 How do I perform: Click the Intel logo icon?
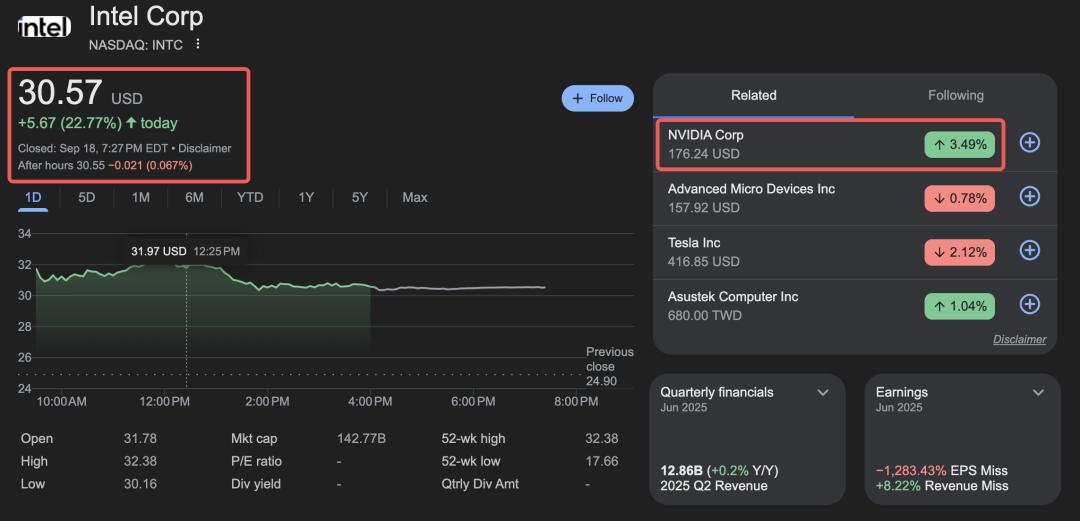click(44, 27)
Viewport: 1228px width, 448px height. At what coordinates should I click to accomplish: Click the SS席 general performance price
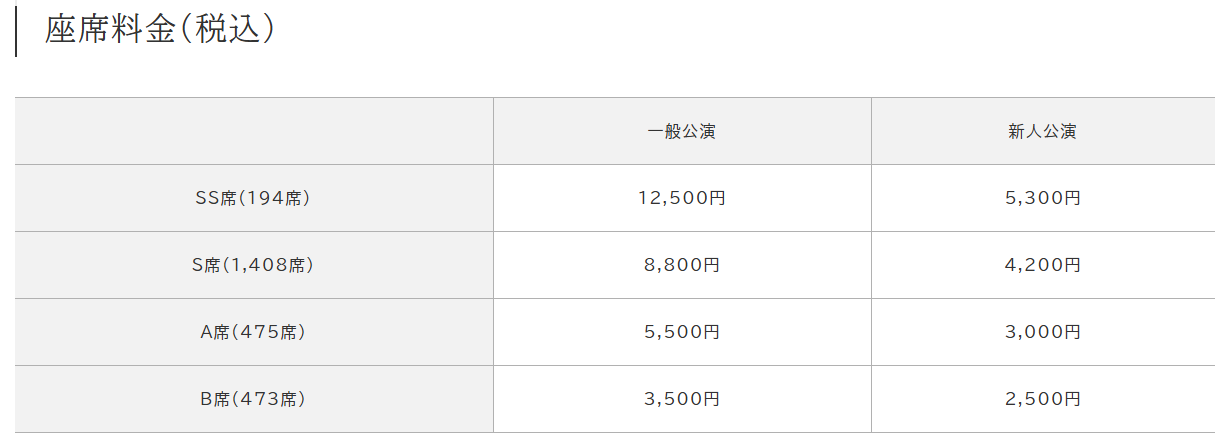[x=682, y=198]
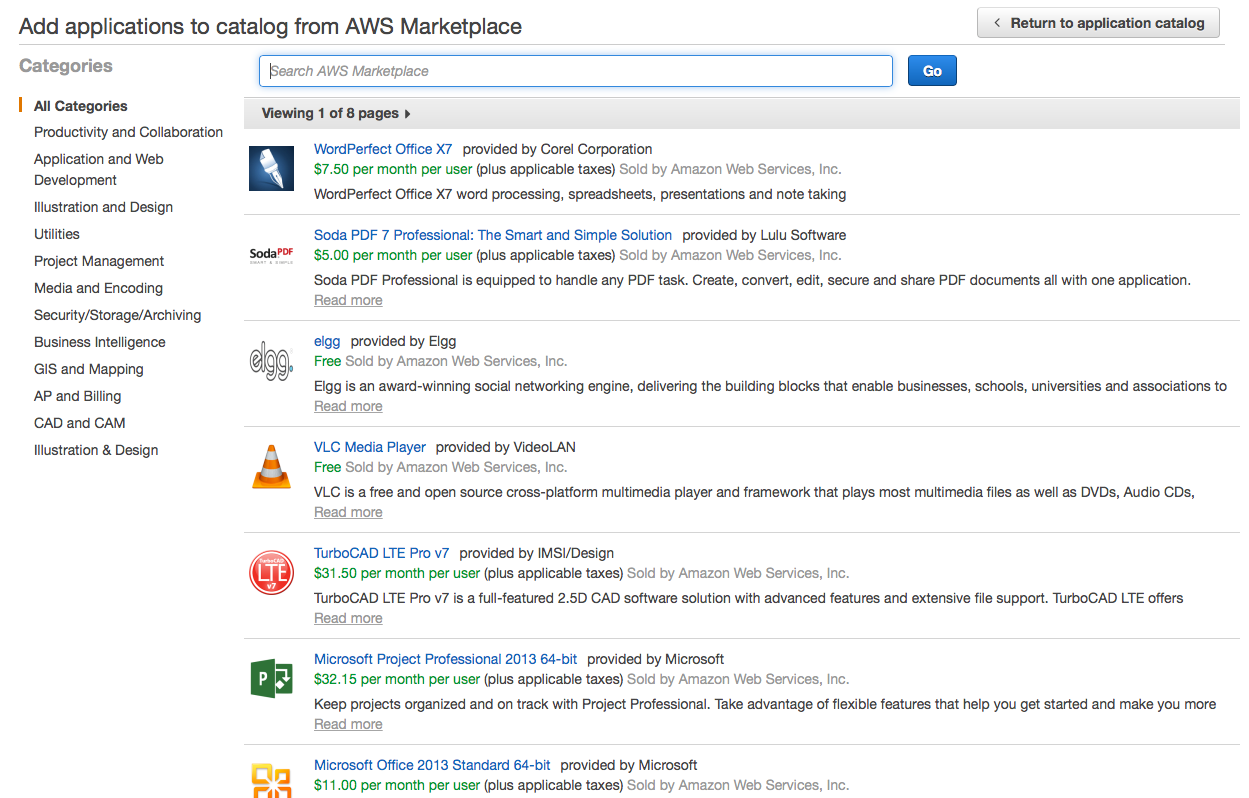Read more about TurboCAD LTE Pro v7
The width and height of the screenshot is (1249, 798).
click(347, 617)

----------

**Your objective:**
Leaving the pictures out, transcribe the entries above exactly as written.

**Solution for this exercise:**
 How do I perform: Click the Intel logo icon?
click(44, 27)
Viewport: 1228px width, 448px height. At what coordinates should I click to accomplish: Click the SS席 general performance price
[x=682, y=198]
Read more about TurboCAD LTE Pro v7
The width and height of the screenshot is (1249, 798).
click(347, 617)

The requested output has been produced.